**Task description**:
Reproduce word for word the passage of the essay on gratitude from "The word gratitude" up to and including "decisions for us.".

**Document segment**:
--- --- ---
The word gratitude doesn’t resemble what it signifies. Both the noun gratitude and its adverb grateful seem to me to be passive, inert, easily overlooked. Maybe that is why so few of us talk about it. In a world where so many billions live in conditions which would be considered unacceptable in the US, I have been thinking recently of this word and wondering: Gratitude: What is it?
In these ‘advanced’ times, the collective we has determined that each American is entitled to a ‘basic minimum’ of subsidized housing, food and income. Maybe add in medical care and other ‘rights.’
Some of us rail that it’s too much while others rant that that it’s too little, while still others opine against the right of the collective to make our charitable decisions for us.
In the past, I have agreed with whoever coined the phrase, “the creeping sense of entitlement” that seems to be overtaking this country. But now I realize that the phrase is meaningless for it doesn’t explain anything; on the contrary, it subtly condemns, separates and isolates. Creating an us vs. them dichotomy what not just false but can be hateful.
--- --- ---
[Stored data]
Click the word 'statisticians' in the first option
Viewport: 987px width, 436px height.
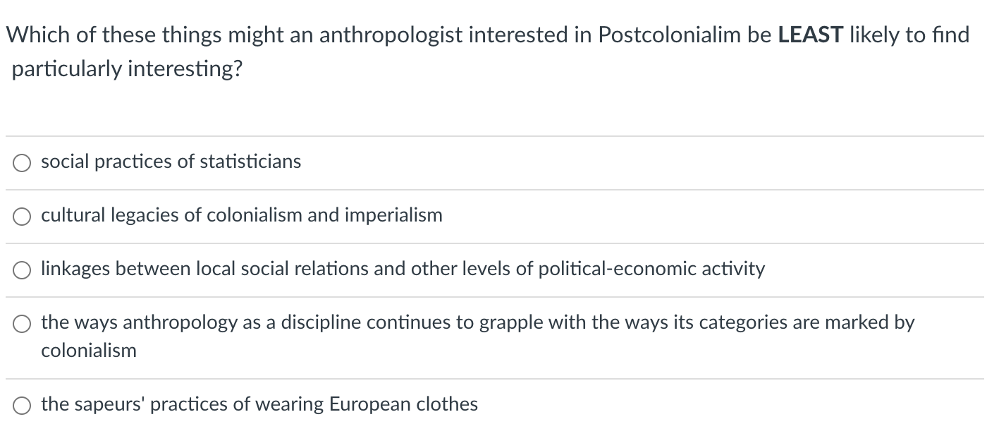click(x=250, y=162)
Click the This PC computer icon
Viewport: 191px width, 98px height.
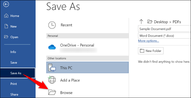(x=52, y=67)
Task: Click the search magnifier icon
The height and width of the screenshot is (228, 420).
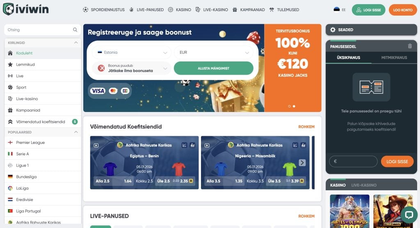Action: 75,30
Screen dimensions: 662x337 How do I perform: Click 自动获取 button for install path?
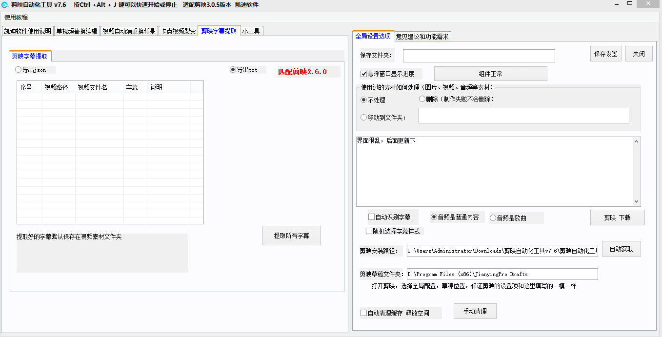coord(621,249)
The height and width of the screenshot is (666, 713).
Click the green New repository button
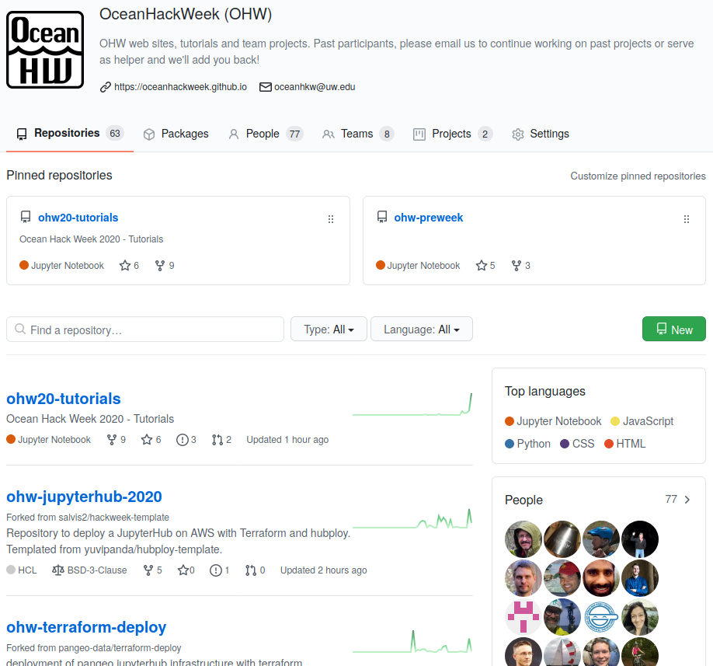[x=674, y=329]
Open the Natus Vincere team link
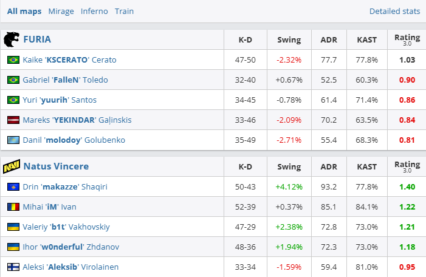Screen dimensions: 426x277 pyautogui.click(x=56, y=166)
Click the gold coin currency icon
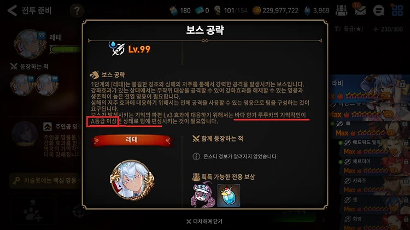The image size is (410, 230). click(256, 10)
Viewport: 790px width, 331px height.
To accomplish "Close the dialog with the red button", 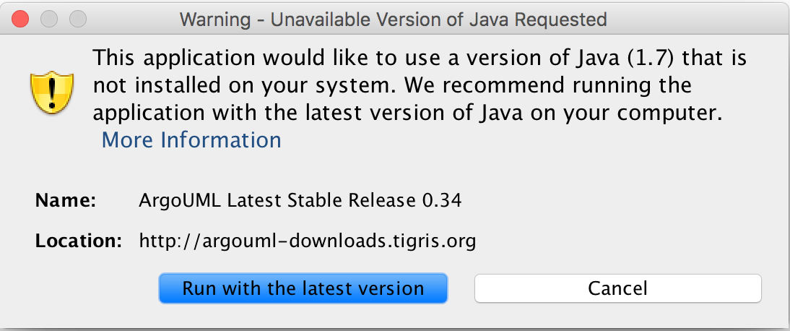I will click(x=23, y=18).
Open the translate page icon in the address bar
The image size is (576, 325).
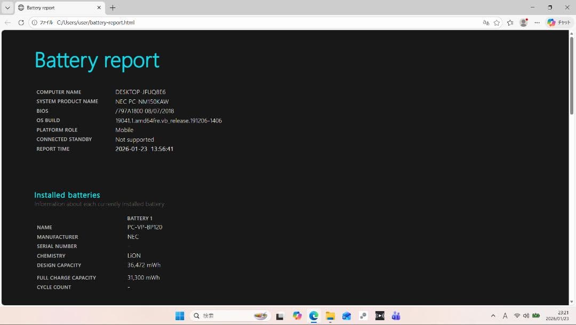(x=485, y=22)
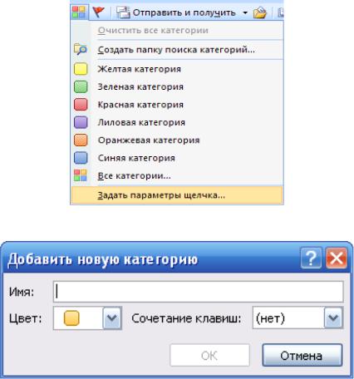354x379 pixels.
Task: Click the search folder magnifier icon
Action: 81,50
--- --- ---
**Answer section**:
The word gratitude doesn’t resemble what it signifies. Both the noun gratitude and its adverb grateful seem to me to be passive, inert, easily overlooked. Maybe that is why so few of us talk about it. In a world where so many billions live in conditions which would be considered unacceptable in the US, I have been thinking recently of this word and wondering: Gratitude: What is it?
In these ‘advanced’ times, the collective we has determined that each American is entitled to a ‘basic minimum’ of subsidized housing, food and income. Maybe add in medical care and other ‘rights.’
Some of us rail that it’s too much while others rant that that it’s too little, while still others opine against the right of the collective to make our charitable decisions for us.